Here’s an example where adding a very useful (and seemingly innocent) method could prevent some useful optimizations.

The ILGenerator class provides a reasonably safe way to emit a stream of IL. It has a bunch of overloaded Emit methods that emit various IL opcodes. The actual opcodes don’t have to be written until the generator is done and the type gets “baked”.

However, it doesn’t expose a way to get the current IL offset in the stream.  This would be useful because although Reflection-emit lets you generate a PDB and thus make it debuggable, sometimes it’s nice to track your own IL-to-Source mapping if you don’t want a PDB.

So Rick and I discussed adding a property to ILGenerator like “CurrentILOffset” that would return the current IL offset for the emitter. The property we want to expose is just sitting there as a private field, so it’s got to be safe, right?

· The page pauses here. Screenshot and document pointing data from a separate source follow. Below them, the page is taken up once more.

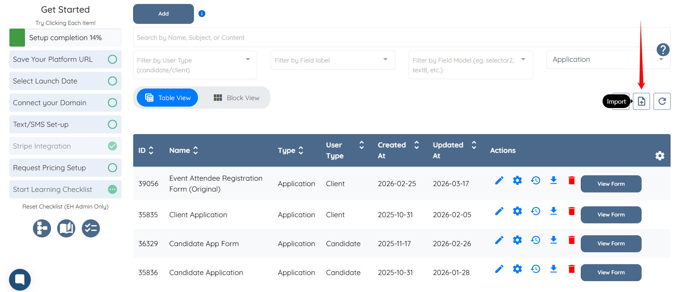
Task: Open the Filter by Field label dropdown
Action: [x=333, y=60]
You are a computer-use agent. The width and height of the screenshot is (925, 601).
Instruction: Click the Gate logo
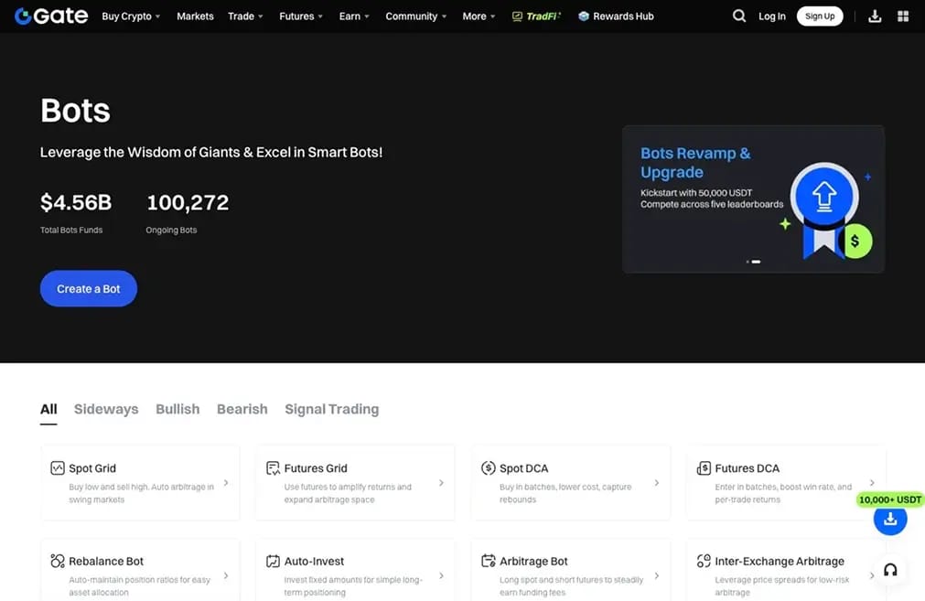[51, 16]
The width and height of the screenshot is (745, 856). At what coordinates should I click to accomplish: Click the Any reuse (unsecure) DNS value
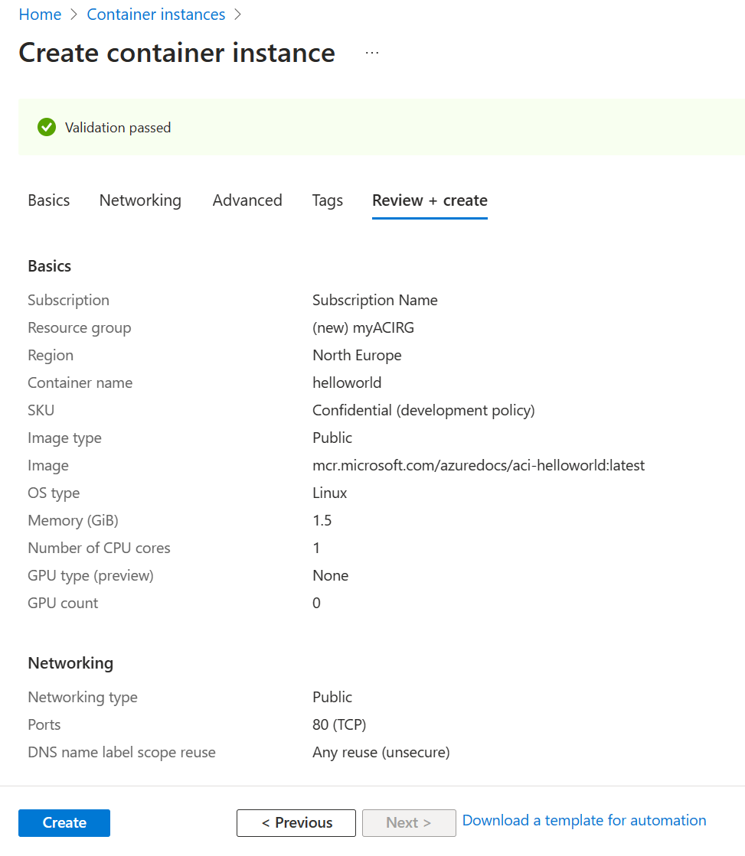pyautogui.click(x=381, y=752)
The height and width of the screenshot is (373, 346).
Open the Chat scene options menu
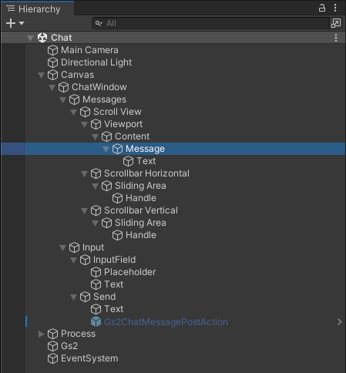(x=336, y=38)
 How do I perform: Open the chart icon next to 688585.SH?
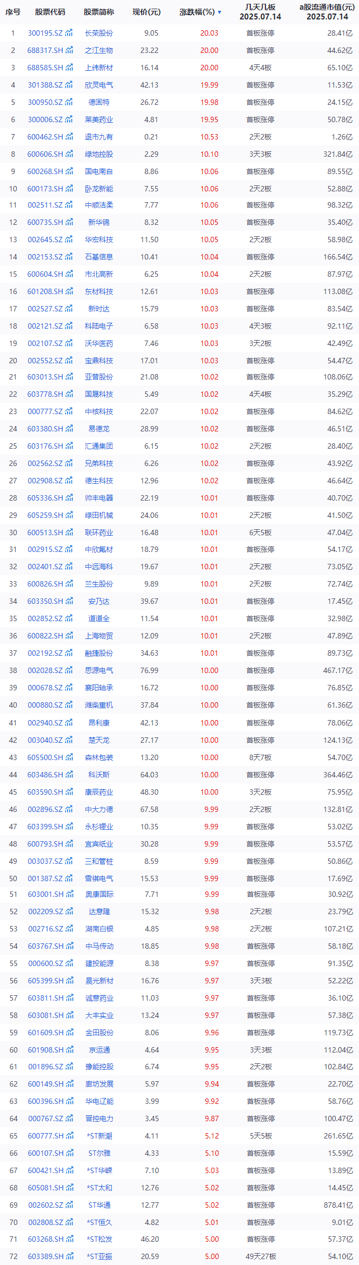[69, 68]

Expected usage would be something like this:

    int [] offsetsIL = new int[lines + 1]; 

    offsetsIL[0] = gen.CurrentILOffset; // gets IL offset before source line 1
    gen.Emit(…); // Emit  IL opcodes for source line 1

    offsetsIL[1] = gen.CurrentILOffset; // gets IL offset at the end of line 1 and before line 2
    gen.Emit(…); // Emit  IL opcodes for source line 2

    offsetsIL[2] = gen.CurrentILOffset; // final IL offset

And now the offsetsIL array contains a mapping from source line to IL offset. A compiler could then store that in some random arbitrary non-pdb format (such as via Custom Attributes). (See here for the “right” way to do this)

What’s the problem?
Adding this property seems nice and cute. But being able to provide the IL offset means that you always know the size of code emitted, and that prevents certain optimizations.
Some IL operations can be encoded in different ways. For example, “ldc.i4” has an 4-byte integer argument and pushes that on the IL stack.  That’s 5 bytes total. But there are also short forms of the “load constant” opcode. For example, “ldc.i4.1” pushes the constant ‘1’ onto the stack, and thus shaves off the 4-bytes for the integer argument.

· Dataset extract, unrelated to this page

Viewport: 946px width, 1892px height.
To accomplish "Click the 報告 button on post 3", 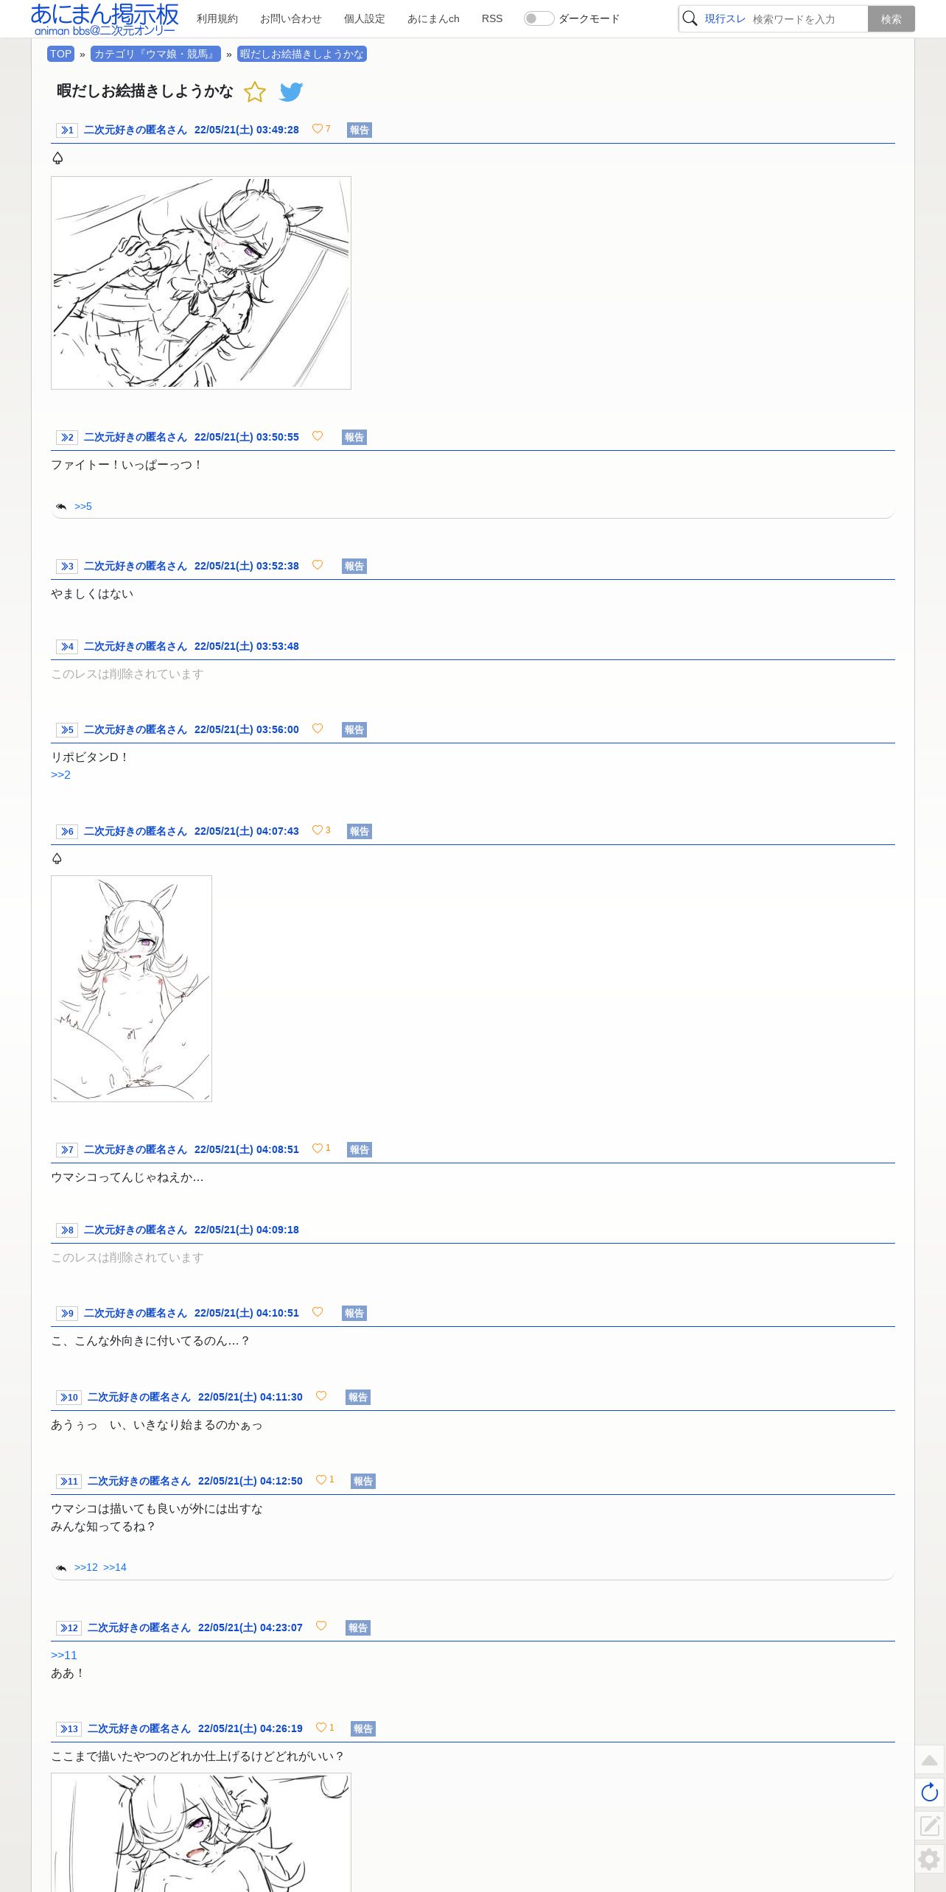I will (354, 566).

Branch  instructions also have long and short forms. If the branch target is close, it can be encoded in fewer bits, and thus can use a short form of the opcode (bge vs. bge.s).

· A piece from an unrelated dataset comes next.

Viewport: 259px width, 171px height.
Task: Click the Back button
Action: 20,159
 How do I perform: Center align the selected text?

ILAsm (at least in whidbey) has a “/optimize” that will pick shorter encodings when appropriate. For example, no need to emit “ldc.i4 1” (5 bytes) when you could say “ldc.i4.1” (1 byte).

So here’s where it break downs: since an opcode can be encoded in different ways, you may not know the number of the IL bytes it takes, and thus may not be able to accurately provide the IL offset. For example, suppose you had a method like “EmitBranch” that took a branch target and would emit the short form of the opcode is possible. Now suppose you had psuedo code like this:

    Label l = gen.DefineLabel();
    gen.EmitBranch(…, l); // emit a branch to unknown label l
    int offset = gen.CurrentILOffset; // gets IL offset means we need to know the size of that branch instruction


    gen.MarkLabel(l); // label gets marked here.
    gen.Emit(…); // emit more stuff at end

If EmitOtherStuff only emits a few bytes, then the EmitBranch() could emit a short branch. If it emits a lot of bytes, then EmitBranch would need to emit a a long branch instruction.  Thus the behavior of EmitOtherStuff affects the result of CurrentILOffset on the previous line. So exposing the IL offset prevents this sort of optimization.

So I admit this isn’t the best example. IL Generator today does not do this optimization, and the optimization in question is difficult. And for the record, there are ways to abstract exposing the IL offset in a way that allows these optimizations. That aside, it’s a real life example of how innocent  and useful changes can cause grief such as preventing optimizations. This contributes to the “There’s no such thing as a ‘small’ change” philosophy, which is a topic for another blog entry.

Comments (2)

  1. ILGenerator shouldn’t do any "optimizations", it’s a pain in the ass. Exposing IL offset is a critical feature (although it would be acceptable to me to do it based on labels, in a way that the offset only becomes available after the method is finished) and at the moment I’ve reverse engineered ILGenerator and taken a dependency on the implementation details of ILGenerator to be able to map IL offsets to source line numbers.

  2. jmstall says:

    Jeroen – This is more of an abstract point.

    1) It’s reasonable to want some sort of IL emitter that uses short form encodings when possible.

    2) exposing something like ILOffset would prevent that.

    We could pull up other examples where "inocent" changes prevent optimizations.

    In reality, ILGenerator isn’t the optimizing emitter. I expect (no promises) a future version will expose the IL offset. Your situtation is a specific scenario for us.